Mungkin Ilyas Karim satu-satunya orang yang masih hidup dalam peristiwa bersejarah ini. Setiap kali kemerdekaan negara ini dirayakan, Ilyas kembali teringat peristiwa bersejarah di Jl. Pegangsaan Timur No.56, Jakarta Pusat itu. Meski umur sudah 84 tahun, Ilyas masih terlihat tegap. Kedua matanya harus diplester agar tak terpejam. Ini akibat penyakit stroke yang menyerangkan beberapa tahun lalu. Ilyas masih sangat lancer menceritakan peristiwa yang tak pernah dia lupakan seumur hidupnya itu.
Pada hari yang bersejarah itu, Ilyas tiba-tiba ditarik lengan kriinya oleh Sudanco (komandan peleton) Latief Hendraningrat, petugas protokoler istana, dan diminta untuk berdiri tak jauh dari tiang bendera. “Dik, kamu nanti jadi pengibar bendera. Hati-hati ya, nanti memegangnya, jangan sampai sobek, (bendera) ini cuma dijahit dengan tangan oleh Bu Fatmawati,” tiru Ilyas pesan Latief waktu itu. Tak ada latihan, tak ada gladi resik. Prosesi proklamasi kemerdekaan langsung dimulai, tak lama setelah dia ditunjuk.
Seperti tampak pada foto yang dijumpai dalam buku-buku sejarah perjuangan, ada dua pengibar bendera saat hari proklamasi itu. Selain Ilyas, pengibar bendera lainnya adalah Sudanco Singgih. Keduanya dikelilingi Soekarno, M. Hatta, Fatmawati, dan Rahmi Hatta. Di antara enam orang itu, hanya Ilyas yang masih hidup. Meski memiliki peran nyata saat proklamasi kemerdekaan, kehidupan Ilyas saat ini bisa dikatakan memprihatinkan. Dia kini tinggal di rumah yang terletak di perkampungan padat di pinggiran jalur rel kereta api di Kalibata, Jakarta Selatan. Tepatnya, di Jalan Rawajati Barat, sekitar 100 meter dari Stasiun Kalibata.
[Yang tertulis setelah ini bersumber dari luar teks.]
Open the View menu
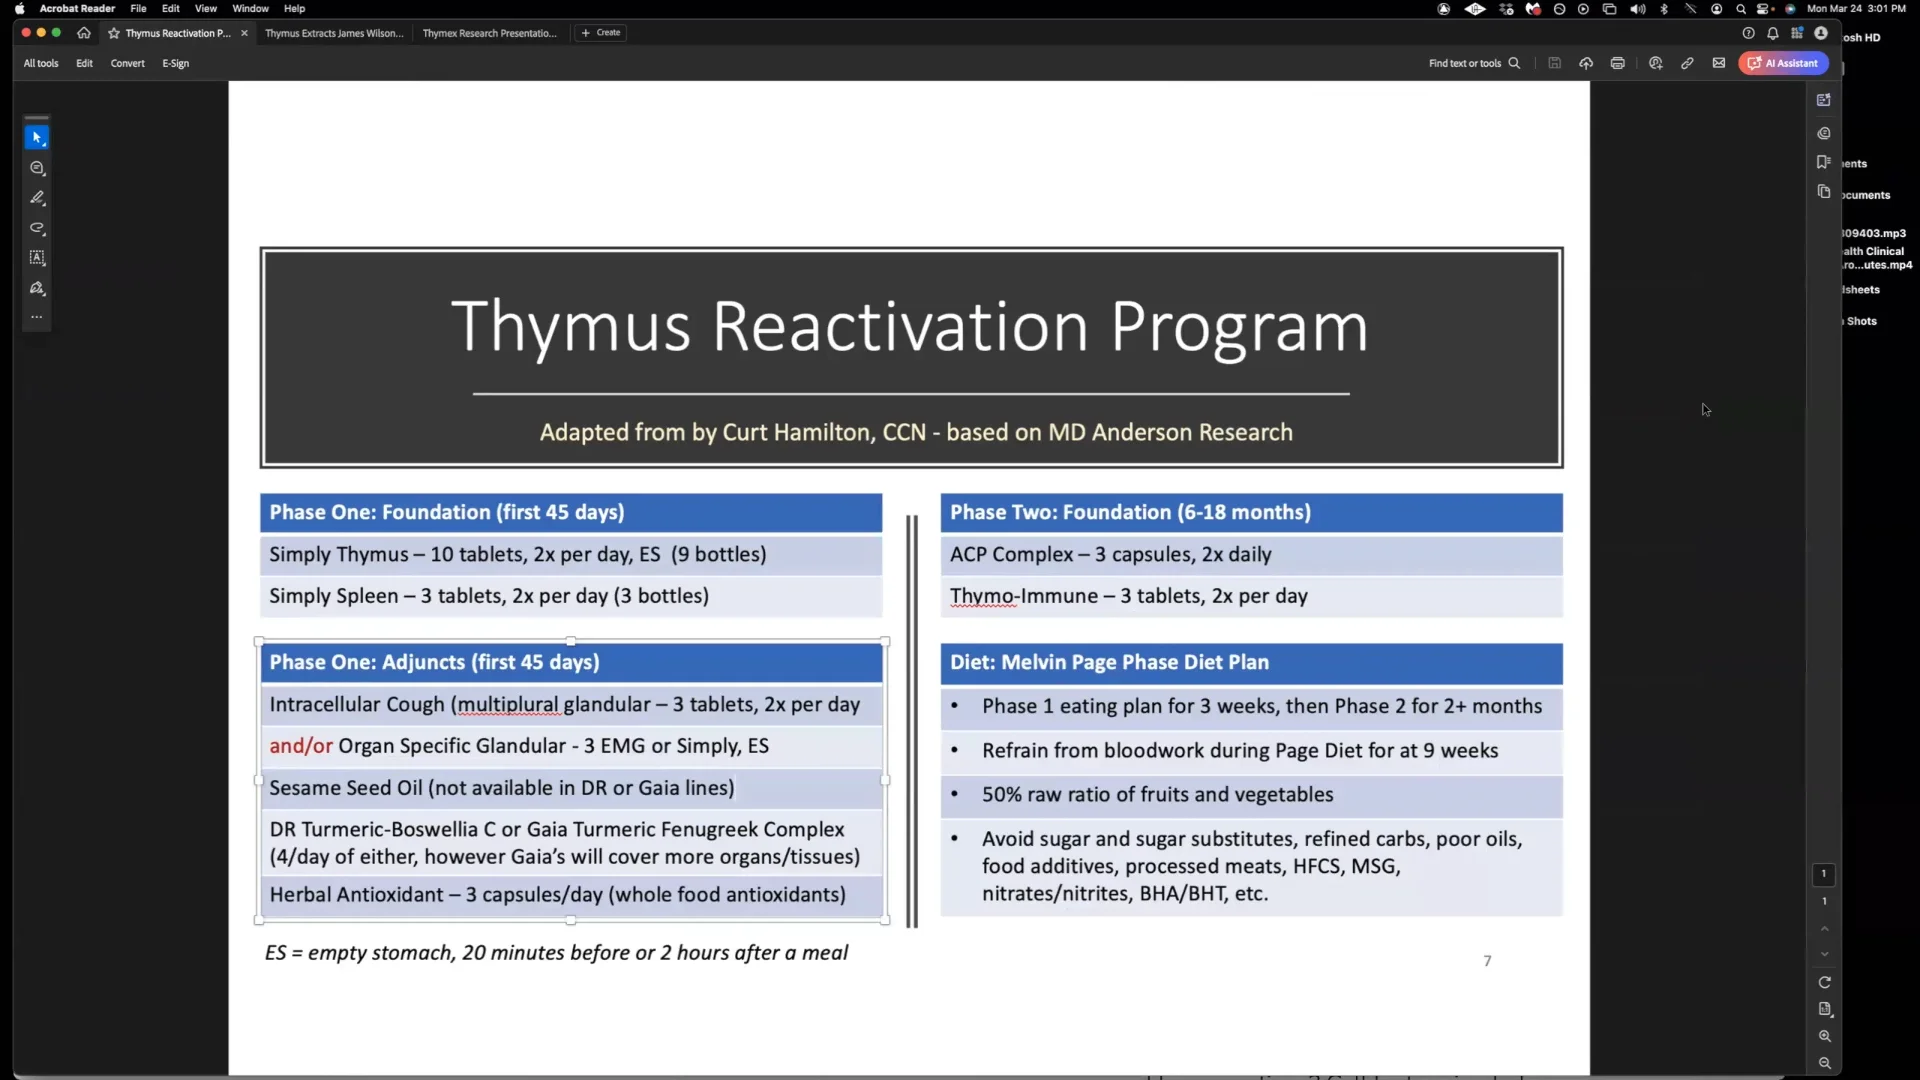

Di rumah bercat biru yang sudah kusam, Ilyas menghabiskan sisa hidupnya bersama istri. Bangunan sederhana yang kulit temboknya sudah banyak mengelupas itu berukuran sekitar 10x7 meter. Dia lantas menceritakan kepindahan keluarga dari tempat tinggal di Asrama Siliwangi, Lapangan Banteng, Jakarta Pusat tahun 1982. “Kami diusir saat itu, bukan digusur sebab memang tidak ada uang pengganti sama sekali yang kami terima,” tegasnya. Saat itu konsentrasi keluarga terpecah karena Ilyas dirawat di RSPAD Gatot Soebroto, karena terkena penyakit jantung. “Tidak ada yang berani melawan karena kondisi politik dan keamanan saat itu tidak seperti sekarang,” imbuh bapak 14 anak ini.
Anak-anaknya sekarang memang telah memiliki rumah sendiri-sendiri dan tersebar di berbagai daerah seperti Medan, Padang, Pekanbaru, dan Semarang, bahkan ada yang menikah dengan orang Jerman dan tinggal di sana. “Hampir semua mengajak tinggal bersama, tapi saya yang tidak mau,” ujar kakek 28 cucu tersebut. Menurutnya, kalau ikut anak-anaknya dirinya akan terbatas dalam melakoni aktivitas kemasyarakatan yang masih dijalani sampai sekarang. “Saya ini pejuang dan ingin tetap berjuang sampai saya mati nanti,” tandasnya.
Meski dia diusir oleh pemerintah dari rumah tinggalnya, Ilyas tetap semangat melayani negaranya. Kecintaannya terhadap bangsa Indonesia patut diacungi jempol dan dijadikan contoh buat warga Indonesia dimanapun kita berada. Kita mencintai bangsa ini bukan karena kita mengharapkan cinta kembali atau karena kita sudah dicintai terlebih dahulu, tapi cintailah karena memang karena cinta itu yang membuat kita melekat hatinya kepada bangsa ini. Merdeka!